• Exercise: Here the whole listing must be retyped exactly, with no line omitted.

• Data:
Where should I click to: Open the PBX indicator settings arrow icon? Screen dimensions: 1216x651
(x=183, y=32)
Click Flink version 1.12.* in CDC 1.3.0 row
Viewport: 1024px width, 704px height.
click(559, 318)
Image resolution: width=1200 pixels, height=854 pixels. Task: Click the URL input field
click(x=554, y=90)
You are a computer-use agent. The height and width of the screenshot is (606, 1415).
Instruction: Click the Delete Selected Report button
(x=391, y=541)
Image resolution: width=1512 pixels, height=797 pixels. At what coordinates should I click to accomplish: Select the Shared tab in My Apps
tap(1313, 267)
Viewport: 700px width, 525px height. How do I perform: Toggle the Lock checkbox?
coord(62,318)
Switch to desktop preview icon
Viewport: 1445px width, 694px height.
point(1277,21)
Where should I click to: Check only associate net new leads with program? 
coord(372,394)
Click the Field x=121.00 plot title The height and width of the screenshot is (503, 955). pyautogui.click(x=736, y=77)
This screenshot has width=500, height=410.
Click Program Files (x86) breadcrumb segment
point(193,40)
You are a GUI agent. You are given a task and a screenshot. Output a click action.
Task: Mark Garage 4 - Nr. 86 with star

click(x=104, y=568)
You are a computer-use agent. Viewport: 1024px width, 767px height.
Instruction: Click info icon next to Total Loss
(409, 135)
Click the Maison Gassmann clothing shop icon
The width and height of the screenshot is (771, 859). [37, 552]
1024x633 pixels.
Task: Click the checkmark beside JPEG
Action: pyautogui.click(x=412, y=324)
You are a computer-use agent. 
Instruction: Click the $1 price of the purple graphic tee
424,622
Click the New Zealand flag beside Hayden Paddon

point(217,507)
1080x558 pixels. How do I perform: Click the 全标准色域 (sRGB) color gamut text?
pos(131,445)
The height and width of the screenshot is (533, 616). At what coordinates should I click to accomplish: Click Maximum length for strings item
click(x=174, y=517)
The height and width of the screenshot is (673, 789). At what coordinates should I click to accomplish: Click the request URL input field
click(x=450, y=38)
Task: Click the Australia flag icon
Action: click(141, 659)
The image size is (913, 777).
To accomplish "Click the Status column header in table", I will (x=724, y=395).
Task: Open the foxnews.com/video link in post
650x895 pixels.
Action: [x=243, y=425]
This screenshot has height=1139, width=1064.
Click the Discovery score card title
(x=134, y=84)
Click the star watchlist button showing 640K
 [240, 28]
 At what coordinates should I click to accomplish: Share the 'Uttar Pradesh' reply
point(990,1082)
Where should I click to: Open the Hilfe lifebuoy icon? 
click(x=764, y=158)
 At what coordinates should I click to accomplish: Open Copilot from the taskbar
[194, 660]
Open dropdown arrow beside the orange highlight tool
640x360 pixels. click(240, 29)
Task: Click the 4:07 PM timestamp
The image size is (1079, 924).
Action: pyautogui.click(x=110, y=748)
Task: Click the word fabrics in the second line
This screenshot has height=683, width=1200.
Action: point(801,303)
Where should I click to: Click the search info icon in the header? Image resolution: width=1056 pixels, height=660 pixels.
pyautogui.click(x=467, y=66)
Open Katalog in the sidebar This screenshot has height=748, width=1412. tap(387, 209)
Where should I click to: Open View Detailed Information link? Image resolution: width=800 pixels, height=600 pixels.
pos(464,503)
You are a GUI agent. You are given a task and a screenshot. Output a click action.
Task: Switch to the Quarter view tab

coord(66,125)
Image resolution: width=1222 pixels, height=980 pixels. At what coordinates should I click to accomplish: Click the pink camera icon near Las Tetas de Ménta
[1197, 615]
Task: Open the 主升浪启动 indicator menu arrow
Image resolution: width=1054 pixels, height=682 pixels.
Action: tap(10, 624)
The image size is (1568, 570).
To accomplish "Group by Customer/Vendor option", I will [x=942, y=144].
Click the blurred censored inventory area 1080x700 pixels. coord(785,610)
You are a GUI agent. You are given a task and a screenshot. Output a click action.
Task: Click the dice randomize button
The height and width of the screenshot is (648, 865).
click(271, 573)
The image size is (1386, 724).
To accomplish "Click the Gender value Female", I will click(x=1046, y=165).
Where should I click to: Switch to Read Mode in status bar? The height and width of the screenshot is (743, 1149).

• Solution:
Where should I click to: Open the PBX indicator settings arrow icon? Screen dimensions: 1216x651
(x=183, y=32)
Click Flink version 1.12.* in CDC 1.3.0 row
Viewport: 1024px width, 704px height.
click(559, 318)
Image resolution: width=1200 pixels, height=854 pixels. Task: Click the URL input field
click(x=554, y=90)
You are a computer-use agent. The height and width of the screenshot is (606, 1415).
Instruction: Click the Delete Selected Report button
(x=391, y=541)
Image resolution: width=1512 pixels, height=797 pixels. At what coordinates should I click to accomplish: Select the Shared tab in My Apps
tap(1313, 267)
Viewport: 700px width, 525px height. How do I perform: Toggle the Lock checkbox?
coord(62,318)
Switch to desktop preview icon
Viewport: 1445px width, 694px height.
point(1277,21)
Where should I click to: Check only associate net new leads with program? 
coord(372,394)
Click the Field x=121.00 plot title The height and width of the screenshot is (503, 955). pyautogui.click(x=736, y=77)
This screenshot has width=500, height=410.
Click Program Files (x86) breadcrumb segment
point(193,40)
You are a GUI agent. You are given a task and a screenshot. Output a click action.
Task: Mark Garage 4 - Nr. 86 with star

click(x=104, y=568)
You are a computer-use agent. Viewport: 1024px width, 767px height.
Instruction: Click info icon next to Total Loss
(409, 135)
Click the Maison Gassmann clothing shop icon
The width and height of the screenshot is (771, 859). [37, 552]
1024x633 pixels.
Task: Click the checkmark beside JPEG
Action: pyautogui.click(x=412, y=324)
You are a computer-use agent. 
Instruction: Click the $1 price of the purple graphic tee
424,622
Click the New Zealand flag beside Hayden Paddon

point(217,507)
1080x558 pixels. How do I perform: Click the 全标准色域 (sRGB) color gamut text?
pos(131,445)
The height and width of the screenshot is (533, 616). At what coordinates should I click to accomplish: Click Maximum length for strings item
click(x=174, y=517)
The height and width of the screenshot is (673, 789). At what coordinates should I click to accomplish: Click the request URL input field
click(x=450, y=38)
Task: Click the Australia flag icon
Action: click(141, 659)
The image size is (913, 777).
To accomplish "Click the Status column header in table", I will (x=724, y=395).
Task: Open the foxnews.com/video link in post
650x895 pixels.
Action: [x=243, y=425]
This screenshot has height=1139, width=1064.
Click the Discovery score card title
(x=134, y=84)
Click the star watchlist button showing 640K
 [240, 28]
 At what coordinates should I click to accomplish: Share the 'Uttar Pradesh' reply
point(990,1082)
Where should I click to: Open the Hilfe lifebuoy icon? 
click(x=764, y=158)
 At what coordinates should I click to accomplish: Open Copilot from the taskbar
[194, 660]
Open dropdown arrow beside the orange highlight tool
640x360 pixels. click(240, 29)
Task: Click the 4:07 PM timestamp
The image size is (1079, 924).
Action: pyautogui.click(x=110, y=748)
Task: Click the word fabrics in the second line
This screenshot has height=683, width=1200.
Action: point(801,303)
Where should I click to: Click the search info icon in the header? Image resolution: width=1056 pixels, height=660 pixels.
pyautogui.click(x=467, y=66)
Open Katalog in the sidebar This screenshot has height=748, width=1412. tap(387, 209)
Where should I click to: Open View Detailed Information link? Image resolution: width=800 pixels, height=600 pixels.
pos(464,503)
You are a GUI agent. You are given a task and a screenshot. Output a click action.
Task: Switch to the Quarter view tab

coord(66,125)
Image resolution: width=1222 pixels, height=980 pixels. At what coordinates should I click to accomplish: Click the pink camera icon near Las Tetas de Ménta
[1197, 615]
Task: Open the 主升浪启动 indicator menu arrow
Image resolution: width=1054 pixels, height=682 pixels.
Action: tap(10, 624)
The image size is (1568, 570).
To accomplish "Group by Customer/Vendor option", I will [x=942, y=144].
Click the blurred censored inventory area 1080x700 pixels. coord(785,610)
You are a GUI agent. You are given a task and a screenshot. Output a click action.
Task: Click the dice randomize button
The height and width of the screenshot is (648, 865).
click(271, 573)
The image size is (1386, 724).
To accomplish "Click the Gender value Female", I will click(x=1046, y=165).
Where should I click to: Switch to Read Mode in status bar? The height and width of the screenshot is (743, 1149).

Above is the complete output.